Nevertheless, MySQL has been a thorn in the side of Oracle, which was rumored to be interested in buying the company before Sun took the plunge. But that doesn't necessarily mean Oracle will now stomp it out. In fact, those who believe Oracle will not discontinue support for MySQL suggest the company will keep it alive as a means of competing with similar-sized database products offered by competitors, including Microsoft.

Among those who reportedly believe Oracle will not lay to waste MySQL is Marten Mickos, MySQL's former CEO. He told Forbes he believes Oracle intends to challenge Microsoft's fast-growing database business and will use MySQL "to achieve a stronger developer community." Mickos noted Oracle CEO Larry Ellison is "smart" and, therefore, not likely to kill a product that was getting about 70,000 downloads daily a year ago and is very popular with young developers.

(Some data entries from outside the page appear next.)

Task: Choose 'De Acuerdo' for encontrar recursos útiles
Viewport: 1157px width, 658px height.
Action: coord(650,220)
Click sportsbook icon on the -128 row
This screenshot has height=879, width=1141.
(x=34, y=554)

Like other well-known pieces of open source technology, MySQL is being used at almost all of the major retailers, but typically in very minor projects. The very low deployment cost makes it easy for workgroups to use it to customize all kinds of projects. It's inability to scale, though, has sharply limited its use.

Retail Systems Research Partner Paula Rosenblum said "most significant Web sites tend to use Oracle and Sun as a backend," but she conceded MySQL is "free, performs very well" and "tends to be embedded in packages so you often don't know where it is." Because of that, Rosenblum recommended retailers concerned about the Oracle/Sun deal fallout should "check and see what runtime licenses you have running in your ancillary applications. Someone in your IT department probably knows if they have MySQL in it or not and if it does you might find yourself paying a royalty."

But lest anyone think that these thoughts have gone unnoticed at Oracle, they announced the purchase of Sun on Monday (April 20). On Tuesday (April 21), Oracle announced an "Internet Seminar" where an E-mail blast said one topic would be one user discussing "how he gained a reliable, scalable, secure, and cost effective platform by moving from MySQL to Oracle." Coincidental timing? With Oracle, there's no such thing.